The typical assumption is that the frictional force is one-third the force felt by the climber; that is, the "friction factor" u = 1/3. Assuming that this friction factor is correct for a UIAA test rig, then a standard UIAA drop test using a rope with an impact force rating of 12 kN will generate forces on the climber, belayer and anchor of 12, 8, and 20 kN, respectively. (These numbers agree with those of Petzl in Table 1 of the paper you referenced, suggesting that Petzl used u = 1/3 in their own calculation.) In comparison, if we do the UIAA test under identical conditions, except that we increase the friction factor to 1/2, then the forces on the climber, belayer, and anchor will be 12.11, 6.06, and 18.17 kN, respectively.
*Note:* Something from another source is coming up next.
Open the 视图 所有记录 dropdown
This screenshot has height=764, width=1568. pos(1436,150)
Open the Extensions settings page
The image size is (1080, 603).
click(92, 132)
Thus, for a 50% increase in friction over the top biner, the impact force on the climber has increased less than 1%. Moreover, owing to the reduction in force on the belayer, the impact force on the top anchor has decreased from 20 kN to just over 18 kN.

The methodology for these calculations is explained here.

Jay

That paragraph was in my original post, but I mixed up "climber" and "belayer," which I quickly corrected in an edit.

So their conclusion from the chart is correct, but aren't they actually using the incorrect model that I was using where friction is only figure into the proportion each leg takes of total force and frictional loss is ignored? That's what it seems from the numbers they get. They just assume that climber force is 12 kN and apearently that gives similar numbers to the correct (or closer to reality) model that you are using.

I'm still not really following what you're trying to get at.

The context of the chart is the force applied to the gear. The conclusion I get from the Maximum Force on a Running Belay section is that the frictionless scenario results in the highest impact force on the gear so that including friction isn't needed in the worst case scenario calculation and that 20kN holds as a good maximum impact force requirement.

That's why it just confused my poor little brain when I was trying to respond. (At least that's the excuse I'm gonna use!)